(SOURCE MATERIAL begins)
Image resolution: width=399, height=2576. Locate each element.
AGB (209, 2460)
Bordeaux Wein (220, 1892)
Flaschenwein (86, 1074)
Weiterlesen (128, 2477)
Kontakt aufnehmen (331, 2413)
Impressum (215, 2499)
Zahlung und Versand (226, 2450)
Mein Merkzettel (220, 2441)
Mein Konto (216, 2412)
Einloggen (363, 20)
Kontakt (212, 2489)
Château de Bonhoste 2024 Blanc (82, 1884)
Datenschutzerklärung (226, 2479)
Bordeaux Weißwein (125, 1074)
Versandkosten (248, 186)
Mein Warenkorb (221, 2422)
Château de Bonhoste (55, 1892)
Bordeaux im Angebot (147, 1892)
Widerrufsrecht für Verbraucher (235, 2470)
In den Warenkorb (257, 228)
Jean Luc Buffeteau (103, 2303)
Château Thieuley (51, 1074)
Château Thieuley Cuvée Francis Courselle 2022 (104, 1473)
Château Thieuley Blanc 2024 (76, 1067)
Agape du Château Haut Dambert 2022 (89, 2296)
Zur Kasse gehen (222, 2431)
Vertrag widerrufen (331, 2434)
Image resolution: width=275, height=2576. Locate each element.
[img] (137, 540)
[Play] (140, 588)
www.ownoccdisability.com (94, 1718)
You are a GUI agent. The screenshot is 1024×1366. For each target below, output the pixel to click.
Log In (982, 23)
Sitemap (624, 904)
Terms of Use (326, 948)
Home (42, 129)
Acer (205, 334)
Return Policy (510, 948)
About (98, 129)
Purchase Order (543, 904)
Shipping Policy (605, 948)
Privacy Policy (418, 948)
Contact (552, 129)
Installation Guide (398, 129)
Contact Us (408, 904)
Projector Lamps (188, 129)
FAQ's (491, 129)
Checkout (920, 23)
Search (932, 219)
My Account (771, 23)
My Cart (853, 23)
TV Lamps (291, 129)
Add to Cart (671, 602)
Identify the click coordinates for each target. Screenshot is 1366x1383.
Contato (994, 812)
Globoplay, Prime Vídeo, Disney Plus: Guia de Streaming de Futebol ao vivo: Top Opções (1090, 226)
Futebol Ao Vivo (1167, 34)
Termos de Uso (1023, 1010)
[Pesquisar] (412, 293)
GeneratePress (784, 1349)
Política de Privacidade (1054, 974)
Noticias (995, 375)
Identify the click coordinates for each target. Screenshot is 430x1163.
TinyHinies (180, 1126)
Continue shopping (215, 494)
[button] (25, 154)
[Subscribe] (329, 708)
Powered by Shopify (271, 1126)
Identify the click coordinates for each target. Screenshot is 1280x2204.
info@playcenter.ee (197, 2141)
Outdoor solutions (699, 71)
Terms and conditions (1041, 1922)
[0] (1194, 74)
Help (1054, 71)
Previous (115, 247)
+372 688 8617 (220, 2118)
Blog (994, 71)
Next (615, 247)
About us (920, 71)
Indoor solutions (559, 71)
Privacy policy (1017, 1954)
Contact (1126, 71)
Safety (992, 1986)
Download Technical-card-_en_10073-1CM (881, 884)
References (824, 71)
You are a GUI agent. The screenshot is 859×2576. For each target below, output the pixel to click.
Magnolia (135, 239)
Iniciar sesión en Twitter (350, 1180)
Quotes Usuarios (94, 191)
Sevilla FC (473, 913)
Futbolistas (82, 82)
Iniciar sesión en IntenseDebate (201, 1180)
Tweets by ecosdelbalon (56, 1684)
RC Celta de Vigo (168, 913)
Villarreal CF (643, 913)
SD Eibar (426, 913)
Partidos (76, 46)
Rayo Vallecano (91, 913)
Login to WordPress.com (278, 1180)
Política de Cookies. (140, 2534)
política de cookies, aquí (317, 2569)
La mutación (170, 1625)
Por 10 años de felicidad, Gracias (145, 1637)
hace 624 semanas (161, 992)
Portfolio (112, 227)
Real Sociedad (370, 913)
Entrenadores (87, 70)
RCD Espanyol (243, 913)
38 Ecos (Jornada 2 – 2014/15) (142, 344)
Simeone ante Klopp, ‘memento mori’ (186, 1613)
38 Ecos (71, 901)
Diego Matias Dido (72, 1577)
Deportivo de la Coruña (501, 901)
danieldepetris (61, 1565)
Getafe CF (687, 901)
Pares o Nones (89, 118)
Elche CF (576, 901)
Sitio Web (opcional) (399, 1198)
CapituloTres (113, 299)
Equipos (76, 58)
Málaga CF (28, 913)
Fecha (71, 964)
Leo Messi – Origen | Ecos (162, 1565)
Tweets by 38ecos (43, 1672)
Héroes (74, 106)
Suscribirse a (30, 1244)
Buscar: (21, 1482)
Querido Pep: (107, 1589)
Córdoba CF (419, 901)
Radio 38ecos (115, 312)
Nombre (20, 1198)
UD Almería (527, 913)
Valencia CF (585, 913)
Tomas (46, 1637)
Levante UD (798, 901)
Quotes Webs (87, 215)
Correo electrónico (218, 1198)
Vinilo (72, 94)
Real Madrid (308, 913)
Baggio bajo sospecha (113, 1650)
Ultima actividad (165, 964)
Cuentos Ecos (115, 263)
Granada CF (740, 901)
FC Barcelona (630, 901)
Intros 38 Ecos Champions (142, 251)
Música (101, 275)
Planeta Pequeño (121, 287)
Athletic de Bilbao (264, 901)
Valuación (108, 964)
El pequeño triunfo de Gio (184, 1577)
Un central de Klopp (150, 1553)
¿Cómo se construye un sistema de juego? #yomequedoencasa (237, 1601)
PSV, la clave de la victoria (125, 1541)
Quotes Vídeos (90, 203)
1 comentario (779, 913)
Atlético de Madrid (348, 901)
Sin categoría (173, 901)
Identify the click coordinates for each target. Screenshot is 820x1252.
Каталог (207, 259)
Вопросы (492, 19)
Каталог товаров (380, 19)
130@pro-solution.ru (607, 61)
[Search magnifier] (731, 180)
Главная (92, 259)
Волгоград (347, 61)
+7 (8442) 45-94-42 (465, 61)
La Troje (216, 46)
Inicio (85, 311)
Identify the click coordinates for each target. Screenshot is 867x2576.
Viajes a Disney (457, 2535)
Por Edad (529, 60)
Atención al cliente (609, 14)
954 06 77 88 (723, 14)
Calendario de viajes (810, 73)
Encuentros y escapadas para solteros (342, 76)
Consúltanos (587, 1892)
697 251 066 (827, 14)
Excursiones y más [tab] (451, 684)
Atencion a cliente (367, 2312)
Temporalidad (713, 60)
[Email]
(SOURCE MATERIAL ends)
**WHAT TO DO:**
Looking at the records above, return exactly the lines from the line with "Valuación (108, 964)" to the line with "Главная (92, 259)", both ends included.

**EXERCISE RESPONSE:**
Valuación (108, 964)
El pequeño triunfo de Gio (184, 1577)
Un central de Klopp (150, 1553)
¿Cómo se construye un sistema de juego? #yomequedoencasa (237, 1601)
PSV, la clave de la victoria (125, 1541)
Quotes Vídeos (90, 203)
1 comentario (779, 913)
Atlético de Madrid (348, 901)
Sin categoría (173, 901)
Identify the click coordinates for each target. Screenshot is 820x1252.
Каталог (207, 259)
Вопросы (492, 19)
Каталог товаров (380, 19)
130@pro-solution.ru (607, 61)
[Search magnifier] (731, 180)
Главная (92, 259)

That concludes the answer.